[Excerpts from a dataset]
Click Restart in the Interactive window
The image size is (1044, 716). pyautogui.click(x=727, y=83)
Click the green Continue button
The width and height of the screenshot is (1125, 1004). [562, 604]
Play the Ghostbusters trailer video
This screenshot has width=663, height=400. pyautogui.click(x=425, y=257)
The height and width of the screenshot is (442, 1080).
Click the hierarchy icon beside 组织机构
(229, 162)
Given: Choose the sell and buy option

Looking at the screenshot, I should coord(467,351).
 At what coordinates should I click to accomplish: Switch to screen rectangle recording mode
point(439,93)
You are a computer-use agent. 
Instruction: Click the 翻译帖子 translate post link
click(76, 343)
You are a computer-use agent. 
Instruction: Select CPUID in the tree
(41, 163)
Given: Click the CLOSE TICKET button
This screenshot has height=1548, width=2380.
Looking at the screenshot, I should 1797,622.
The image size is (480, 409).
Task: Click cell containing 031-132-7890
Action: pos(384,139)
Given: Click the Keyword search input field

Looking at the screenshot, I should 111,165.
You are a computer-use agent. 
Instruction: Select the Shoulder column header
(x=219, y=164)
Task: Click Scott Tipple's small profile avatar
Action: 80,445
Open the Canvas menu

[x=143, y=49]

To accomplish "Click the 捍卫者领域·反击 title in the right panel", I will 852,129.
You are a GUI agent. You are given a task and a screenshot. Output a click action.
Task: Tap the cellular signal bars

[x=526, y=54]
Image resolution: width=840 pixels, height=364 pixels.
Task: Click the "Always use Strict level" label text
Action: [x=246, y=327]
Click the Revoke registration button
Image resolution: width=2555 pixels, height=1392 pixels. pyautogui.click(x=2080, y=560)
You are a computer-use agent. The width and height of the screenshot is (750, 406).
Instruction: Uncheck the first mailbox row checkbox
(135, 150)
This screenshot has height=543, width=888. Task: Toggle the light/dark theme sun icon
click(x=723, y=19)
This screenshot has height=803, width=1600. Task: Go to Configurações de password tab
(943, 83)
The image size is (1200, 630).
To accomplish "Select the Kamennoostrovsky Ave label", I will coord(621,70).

**TASK STATEMENT:**
Output consists of exactly the lines from the one containing "You are a computer-use agent. The" to the end of the records above, retyped without change and with nothing extra.

**RESULT OF THE TASK:**
You are a computer-use agent. The width and height of the screenshot is (750, 406).
Instruction: Uncheck the first mailbox row checkbox
(135, 150)
This screenshot has height=543, width=888. Task: Toggle the light/dark theme sun icon
click(x=723, y=19)
This screenshot has height=803, width=1600. Task: Go to Configurações de password tab
(943, 83)
The image size is (1200, 630).
To accomplish "Select the Kamennoostrovsky Ave label", I will coord(621,70).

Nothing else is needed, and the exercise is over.